### WORK TO DO
1) From the statement on Iraq's protests, write out the passage that begins at the words "In Baghdad, on" and stops after the words "least 25 others.".
2) Summarize the statement on Iraq's protests in two sentences.

### TEXT TO READ
Iraq: Authorities must immediately stop targeting protesters, activists, journalists and the media


We, the undersigned human rights organisations, call on the Iraqi government to immediately cease the use of lethal and excessive force against protesters. As peaceful demonstrations continue throughout central and southern Iraq, security forces, particularly the riot police, have used lethal force to disperse protesters in Baghdad, Basra, Nasiriyah, and Najaf. In addition, activists and journalists have been abducted, arbitrarily arrested and murdered in order to prevent them from participating in or covering these demonstrations. In order to enforce control over the media, the Communications and Media Commission ordered several TV channels and radio stations to be closed, and warned other channels to be cautious in their reporting.

Use of Lethal Force

Security forces continue to fire live bullets during protests throughout the country, particularly in Baghdad, Basra, Nasiriyah, and Najaf, where a large number of peaceful demonstrators have been killed and injured. Reliable local sources have confirmed the use of anti-aircraft weapons against demonstrators in Basra governorate.

On 28 November 2019, the Iraqi army reportedly deployed tanks and armored vehicles in the centre of Najaf, as well as security forces who reinforced their presence near the demonstration areas using live ammunition and tear gas to disperse the demonstrators, killing 12 demonstrators and wounding 70 others. Demonstrations resumed despite a curfew imposed by the authorities on 27 November.

In Baghdad, on 27 November 2019, security forces used live bullets and tear gas in their attack on protesters at Al-Ahrar Bridge in the city centre, killing two of them and wounding at least 25 others.

### DATASET ENTRIES
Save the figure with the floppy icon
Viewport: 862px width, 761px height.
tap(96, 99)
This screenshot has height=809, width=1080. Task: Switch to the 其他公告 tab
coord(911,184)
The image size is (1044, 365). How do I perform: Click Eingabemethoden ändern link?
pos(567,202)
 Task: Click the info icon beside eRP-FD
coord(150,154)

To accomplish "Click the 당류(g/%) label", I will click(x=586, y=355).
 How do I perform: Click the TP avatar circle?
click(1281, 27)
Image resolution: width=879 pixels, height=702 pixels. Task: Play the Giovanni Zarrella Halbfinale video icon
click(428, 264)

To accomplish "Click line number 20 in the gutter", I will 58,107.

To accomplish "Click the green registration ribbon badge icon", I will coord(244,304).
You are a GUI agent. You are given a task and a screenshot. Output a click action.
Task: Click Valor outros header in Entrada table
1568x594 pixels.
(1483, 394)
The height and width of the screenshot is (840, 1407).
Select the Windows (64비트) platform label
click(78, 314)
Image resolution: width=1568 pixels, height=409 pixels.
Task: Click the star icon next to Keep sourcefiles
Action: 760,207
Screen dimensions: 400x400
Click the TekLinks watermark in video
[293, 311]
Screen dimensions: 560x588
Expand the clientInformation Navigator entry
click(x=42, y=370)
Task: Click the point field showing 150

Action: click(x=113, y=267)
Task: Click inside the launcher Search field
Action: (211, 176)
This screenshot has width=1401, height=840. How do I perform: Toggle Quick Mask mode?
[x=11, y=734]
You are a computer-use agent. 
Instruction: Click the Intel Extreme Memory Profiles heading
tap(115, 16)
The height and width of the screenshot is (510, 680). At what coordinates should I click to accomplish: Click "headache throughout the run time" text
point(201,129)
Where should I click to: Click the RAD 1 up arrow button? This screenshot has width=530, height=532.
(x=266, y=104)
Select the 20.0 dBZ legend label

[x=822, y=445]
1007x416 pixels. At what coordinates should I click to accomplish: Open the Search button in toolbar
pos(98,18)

### TASK-BY-TASK ANSWERS
1)
In Baghdad, on 27 November 2019, security forces used live bullets and tear gas in their attack on protesters at Al-Ahrar Bridge in the city centre, killing two of them and wounding at least 25 others.

2) Human rights organizations call on the Iraqi government to stop using lethal and excessive force against peaceful protesters. Security forces have fired live bullets in Baghdad, Basra, Nasiriyah, and Najaf, activists and journalists have been abducted, arrested, and murdered, and several TV channels and radio stations were ordered closed; in late November 2019, security forces reportedly killed 12 demonstrators in Najaf and killed two at Al-Ahrar Bridge in Baghdad.